First, thanks for the comments and suggestion of books & advice I got after the last article. Suggestions on other diaries would also be appreciated.
Framing What We Say
Using cognitive science, the importance of how we express ourselves has been discussed by scientists such as George Lakoff. Unfortunately, a large part of the progressive community has not used this scientific knowledge to change how they word their public statements. That's sad, as a crucial aspects of the progressive approach is its dedication to science and demonstrable facts rather than depending on faith and blind acceptance of authority.
Why haven't progressives done more to act on these scientific ideas?
* Perhaps, if they read an explanation with more common knowledge and less scientific details they would absorb more.
* The way progressives believe in intellectual reason may make them too inclined to think facts, regardless of how they're expressed, should convince people.
* Knowing what wording will get what response takes work, especially today.
* Working people don't necessarily need facts to convince them big business is screwing them.
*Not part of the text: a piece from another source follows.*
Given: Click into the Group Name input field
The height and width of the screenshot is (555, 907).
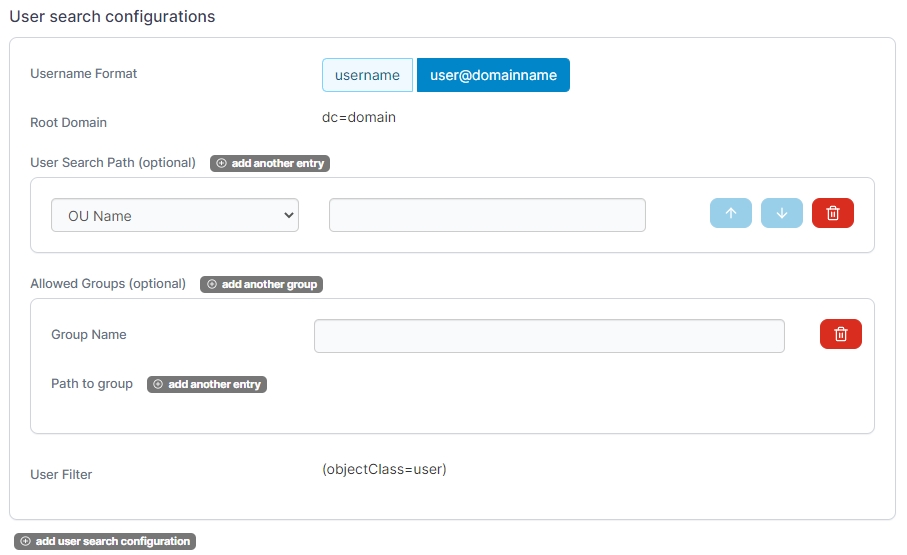Looking at the screenshot, I should 549,336.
They're living that reality.
Maybe, this article will help give a more common sense view of how our brains work and why that makes our choice of words important.
Each person is molded by their unique individual experiences. Even identical twins are influenced by experiences that aren't precisely the same. And if the twins are raised in different homes, the differences in experiences may be greater. Twins end up with differences in their personalities, interests and inclinations. Differences in a person's beliefs and predispositions aren't just a matter of intelligence, knowledge and wish to learn. The most learned and respected university professors don't all agree on the correct view on politics, economics or other social sciences. These professors have made their best understanding of their subject based on their unique worldview developed by their personal experiences which affects how they interpret facts and what details of their subject they've felt most interested in focusing on.
Babies aren't born with an understanding of the social world. Each person has to figure it out herself. The baby begins trying to make sense of her surroundings before she understands language. Even after generally acquiring language, she will have a less than perfect understanding of what adults try to teach her. Each person's most basic understanding of the world is her own experience-based conclusions. Once she has established her core worldview, when she has further experiences she must understand she finds it easier to try to draw conclusions consistent with her previous worldview than to change her worldview to agree with the new experience. Throughout this process, the brain creates structures to store its understanding of the world. In order for the person to respond as quickly as possible to situations, the brain organizes itself to channel what we see and hear. When the brain sees certain objects or hears certain words, it uses previous associations with those objects or words to tell the brain what previously learned responses to those objects or words usually seemed to work well.
The words we choose to use to express ourselves to others have consequences in which learned responses listeners act upon. If we understand what general kinds of associations between words and learned responses are common in the population, we can use that to help choose our words.
Most people have had mixed experiences. So their brains don't only have a single structure for a single learned response that might relate to a future experience. A person can be more inclined to conservative responses to some issues and progressive responses to other issues. They even often have multiple structures that could call different responses to the same issue depending on what words, images and emotions are used to initiate a response. If we make a poor choice of words and emotion, we can cause a conservative response despite the logical content of our statements. When we make a poor choice of words, it is one more life experience for the listener which reinforces her conservative learned response. When we use the right wording, we strengthen any progressive learned response she has - which over time could become dominant.
Although progressives often prefer to think the statement of facts should be decisive, that doesn't have to be the case. Our worldviews are developed, starting in infancy, by our brains which do a lot of their work on a subconscious basis. We build up learned responses for quick reactions. The brain does this by using our mental heritage from the animals - emotion. Our brain associates certain kinds of wording and actions as "good" or "bad", "right" or "wrong". The brain saves time and effort by having an association "king = bad." It doesn't want to think through the reasons why monarchy is undesirable every time it hears the word "king". When progressives feel a need to act on a "self-evident truth", that means our brains say it is "right" - we have an emotional association to it. That's natural for humans. It's a good thing we get excited and upset about injustices, not just have a cold, logical understanding about it.
We can't ignore the emotional associations other people will have to how we present our case. Presenting calm facts is not as effective as combining emotionally-associated words and images with the facts. Conservatives aren't shy about employing emotion. We will be at a disadvantage if we don't.
"Thinking Points," a free introduction to Lakoff's approach is available online at: http://www.cognitivepolicyworks.com/...
That includes information on what kinds of wording are likely to cause progressive or conservative responses. You can also try to see what key words effective progressive and conservative speakers tend to stress. Ask yourself what words used by ineffective or "unreliable" progressive speakers feel like they misguide listeners. Ask yourself if there are words that give you a moment of feeling a non-progressive reaction.
I would also suggest that there are some words which are used most commonly by those on the political left. At least some of these terms will cause the average person to have a response "what I'm hearing is coming from a leftist". Since the average person has been taught to one degree or another to be suspicious of leftists, it would seem wiser to avoid those words. We can convey the same message without having to use a few words that aren't widely used by others.